Our work has begun on the 7 nm CMOS node, with our 11th generation Cu BEOL. The smallest wires are ~17 nm wide, (< 1/10th the lithographic wavelength!), and represent ~1/25x scaling from the 1st Cu generation. As we migrate to these dimensions, significant innovations in patterning and metallization have been required to preserve defect-free fabrication and electromigration reliability. In order to reduce parasitic wiring capacitance, with its signal delay and power loading, our insulator dielectric constants have migrated from 4.1 to 2.4. But in turn, these materials get more fragile, both electrically and mechanically, requiring significant learning in interface and material mechanics, plus dielectric reliability physics.

Concurrently, system-level performance and cost scaling push more diverse functions onto the chip, and into the wiring levels.
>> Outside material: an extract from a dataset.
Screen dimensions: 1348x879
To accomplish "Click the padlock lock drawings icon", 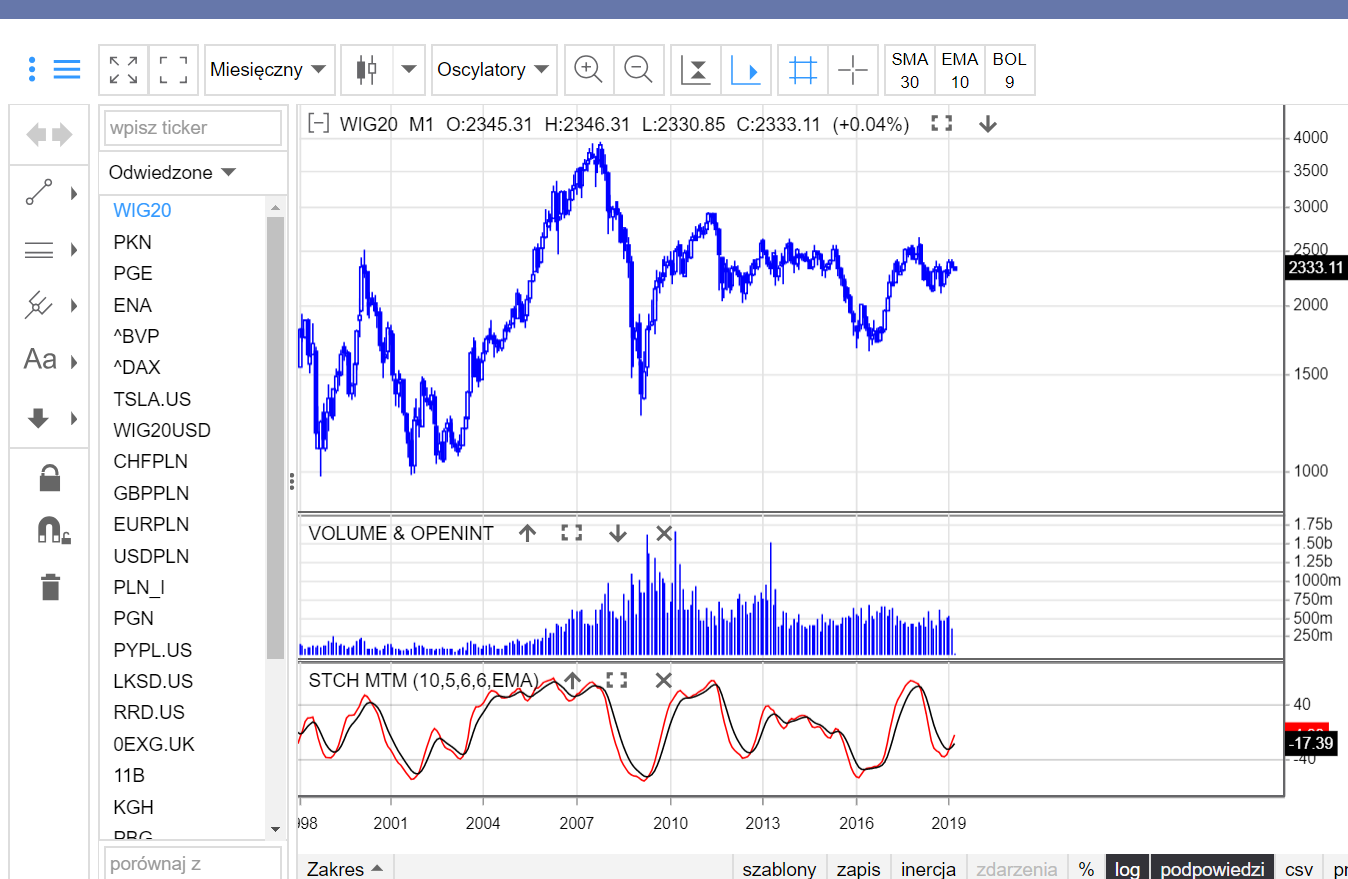I will point(50,478).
Recent innovations add new devices to the finer wiring levels, as well as “reverse-scaled” (larger) wiring levels allow us to collapse more diverse packaging functions onto the chip. Examples of what we fabricate will be presented, with some of their integration-specific issues and solutions. These include ultrathick Cu for data bandwidths, high-Q and magnetic inductors for RF and voltage converters, MEMs switches for antenna diversity, through-Si vias for 3D integration, and magnetic and phase-change non-volatile memory devices (MRAM and PCM).
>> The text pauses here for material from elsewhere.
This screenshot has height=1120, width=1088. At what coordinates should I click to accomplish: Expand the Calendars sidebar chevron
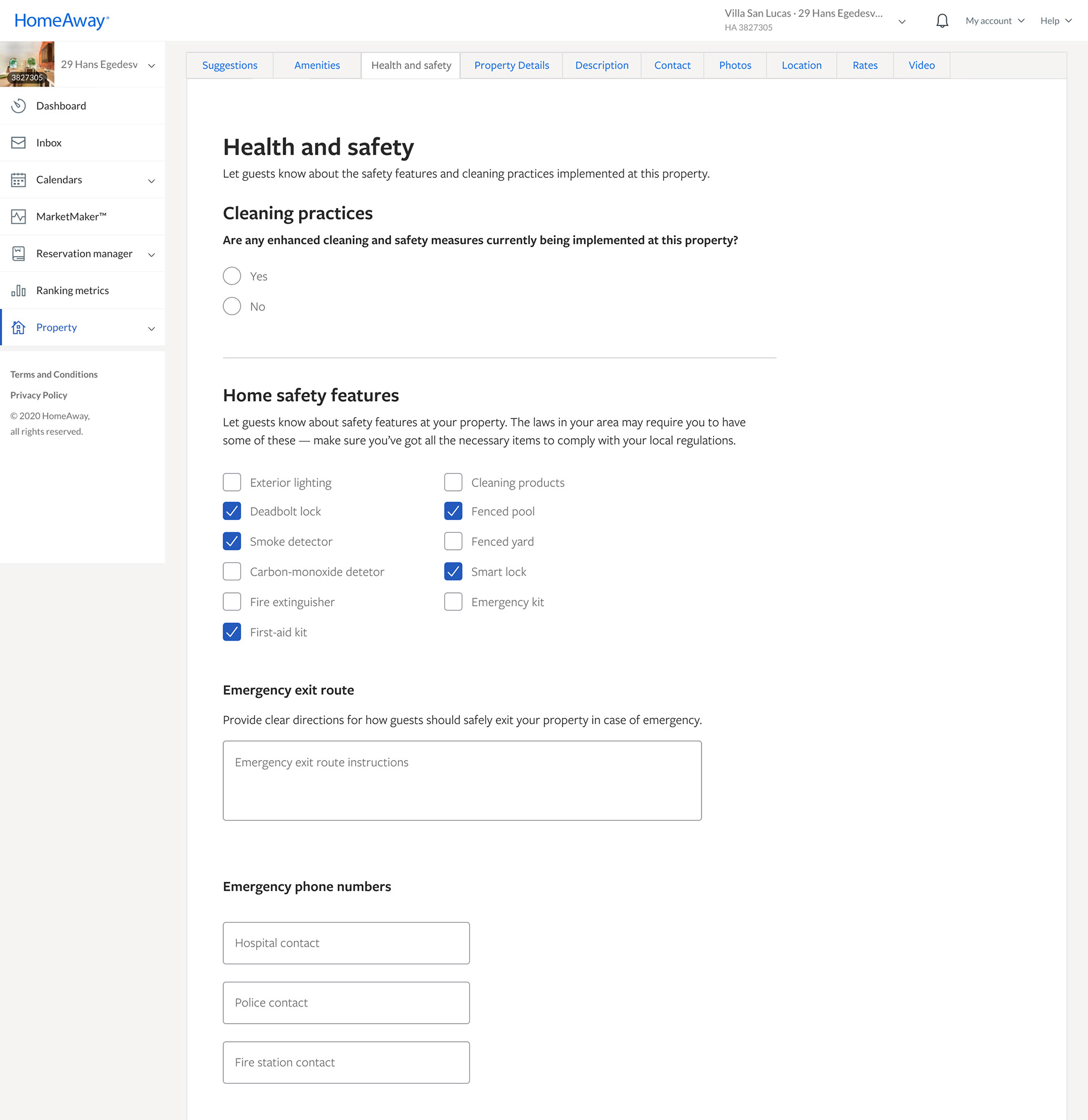pyautogui.click(x=151, y=181)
8:40 AM EM-TuM-3 Selectivity Characterization and Enhancement of Metal-Organic Chemical Vapor Deposited (MOCVD) Selective Cobalt Cap for Advanced Back End of Line
Jeff Shu, Zhiguo Sun, Yang Bum Lee, Joseph Palazzo, Zeynel Bayindir, Mainul Hossain, Seungman Choi, Jonathan Rullan, Huang Liu (GLOBALFOUNDRIES U.S. Inc.)

The continuous shrink of Cu interconnect feature size leads to higher current densities, which lower electromigration lifetimes. The interface between post chemical mechanical polishing (CMP) Cu and dielectric cap has been identified as a key diffusion path for copper atoms, and the adhesion of the interface is critical to electromigration performance [1]. Alternate metallization schemes for copper interconnect using selective CVD Co capping are considered for 22nm technology and below from integration point of view, metal-organic deposition selectivity is the key for leakage and reliability. During the selective CVD Co deposition, both Cu and porous ultra low k dielectric surface are exposed to the metal-organic precursor, insufficient selectivity will increase metal line to line leakage, degrade metal shorts and time-dependent dielectric breakdown (TDDB) performance. In this paper, we focus on selectivity characterization and enhancement of MOCVD selective Co cap process. Selectivity of different precursors are thoroughly evaluated and compared. Lower reaction rate of the carbon based organic group of the Co precursor and the reducing agent was demonstrated to benefit selectivity. Different ultra low k films with various porosity also play a big role in selectivity. Key tuning knobs for the process window have been defined as process pressure and temperature. The quantity of final Co deposition on porous ultra low k surface has been measured by both X-ray fluorescence (XRF) and Total Reflection X-ray Fluorescence (TXRF), which will subsequently be applied to the definition of selectivity, with comparison to the amount on polished Cu surface. XRF measurement shows some disadvantage due to weak signal to noise ratio while TXRF measurement results are more reliable. X-ray photoelectron spectroscopy (XPS) is used to profile the oxygen penetration into pristine film and the self-limited cobalt oxide thickness has been measured at 15A to 25A, which can be modulated by vacuum break between Co cap and dielectric cap, and by surface pre-clean process before dielectric cap deposition.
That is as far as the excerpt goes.